Nice job. Is this utility a personal project, separate from TESUnity?
It is a separate utility currently but it wouldn't take much to implement it over. I'm actually thinking about incorporating a bunch of custom Editor Windows for the project as I know it can help a lot for efficiency. Also as it stands I always feel intrusive when I change too much of the project, so focusing on adding that new layer of functionality would be a bit relieving.
Bunch of improvements to the DDS Inspector. -Lots of behind the scenes stuff -File auto-reloading (except DDSFile data is lost when the script is recompiled & needs to trigger reload) -New texture preview is self contained - should be able to use the same method for a model viewer -Invalid file loading error catching - no errors or warnings in Log when loading fails -Fancy colors and buttons -All window contents behave very nicely now when resizing window.

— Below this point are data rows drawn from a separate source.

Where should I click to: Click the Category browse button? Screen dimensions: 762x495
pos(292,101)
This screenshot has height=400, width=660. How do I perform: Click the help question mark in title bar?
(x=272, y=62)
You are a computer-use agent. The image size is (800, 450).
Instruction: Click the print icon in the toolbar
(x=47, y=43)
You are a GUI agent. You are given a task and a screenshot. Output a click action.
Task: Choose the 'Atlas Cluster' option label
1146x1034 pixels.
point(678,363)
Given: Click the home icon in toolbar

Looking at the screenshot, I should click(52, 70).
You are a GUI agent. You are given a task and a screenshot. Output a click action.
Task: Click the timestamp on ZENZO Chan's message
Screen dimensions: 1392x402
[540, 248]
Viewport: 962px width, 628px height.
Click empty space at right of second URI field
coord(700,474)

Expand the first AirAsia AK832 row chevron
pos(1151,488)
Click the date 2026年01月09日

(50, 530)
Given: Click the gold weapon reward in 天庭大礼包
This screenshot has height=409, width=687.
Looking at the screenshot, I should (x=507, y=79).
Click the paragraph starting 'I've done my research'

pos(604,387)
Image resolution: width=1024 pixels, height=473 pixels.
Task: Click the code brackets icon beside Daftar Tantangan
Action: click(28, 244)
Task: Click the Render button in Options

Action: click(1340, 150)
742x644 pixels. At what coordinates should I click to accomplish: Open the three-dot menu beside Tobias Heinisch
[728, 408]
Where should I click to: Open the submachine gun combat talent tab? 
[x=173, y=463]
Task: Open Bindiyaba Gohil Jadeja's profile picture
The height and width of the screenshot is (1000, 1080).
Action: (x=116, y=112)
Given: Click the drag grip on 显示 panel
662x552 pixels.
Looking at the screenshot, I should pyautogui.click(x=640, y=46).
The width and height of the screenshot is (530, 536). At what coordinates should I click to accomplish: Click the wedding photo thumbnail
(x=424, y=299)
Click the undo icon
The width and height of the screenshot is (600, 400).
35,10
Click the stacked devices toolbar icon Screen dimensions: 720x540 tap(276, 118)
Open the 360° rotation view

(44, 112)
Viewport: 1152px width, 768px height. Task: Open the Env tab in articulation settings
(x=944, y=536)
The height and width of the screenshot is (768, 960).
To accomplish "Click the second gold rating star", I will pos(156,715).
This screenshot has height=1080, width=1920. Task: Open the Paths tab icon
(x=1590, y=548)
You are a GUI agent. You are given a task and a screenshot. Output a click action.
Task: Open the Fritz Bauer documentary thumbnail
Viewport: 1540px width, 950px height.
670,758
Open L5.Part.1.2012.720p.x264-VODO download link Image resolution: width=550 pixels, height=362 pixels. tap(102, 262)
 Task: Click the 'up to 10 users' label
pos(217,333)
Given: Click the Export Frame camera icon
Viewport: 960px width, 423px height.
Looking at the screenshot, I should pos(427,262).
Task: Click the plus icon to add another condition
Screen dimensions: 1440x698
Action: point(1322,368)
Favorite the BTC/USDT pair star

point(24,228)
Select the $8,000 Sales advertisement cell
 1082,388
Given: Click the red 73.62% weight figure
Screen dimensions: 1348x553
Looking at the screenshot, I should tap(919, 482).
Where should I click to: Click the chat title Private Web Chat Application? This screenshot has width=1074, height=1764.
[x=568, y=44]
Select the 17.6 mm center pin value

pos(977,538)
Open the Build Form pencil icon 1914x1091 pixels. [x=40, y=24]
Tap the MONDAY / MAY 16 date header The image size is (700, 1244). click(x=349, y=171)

I'll be porting this to TESUnity tomorrow and I'll finish cleaning it up there. I'll also be writing a BSA file browser window since most files aren't loose and won't be loaded directly from the install directory. The BSA browser will replace Window's file browser (or maybe I'll keep both and user can choose where they want to load from)
Nice job man. Feel free to keep it a separate project that you own that TESUnity just uses if you make it open source.
Freeze caused by land tile instantiation and texture decoding. UnityBinaryReader also provides 23 ms delay ( alone this brings the frame rate to 45 ). Profiler overview for reference. I'm not assuming you are unaware of this issue, rather I'm provided more reference material as it is something that needs to be solved at some point. I am still looking into it.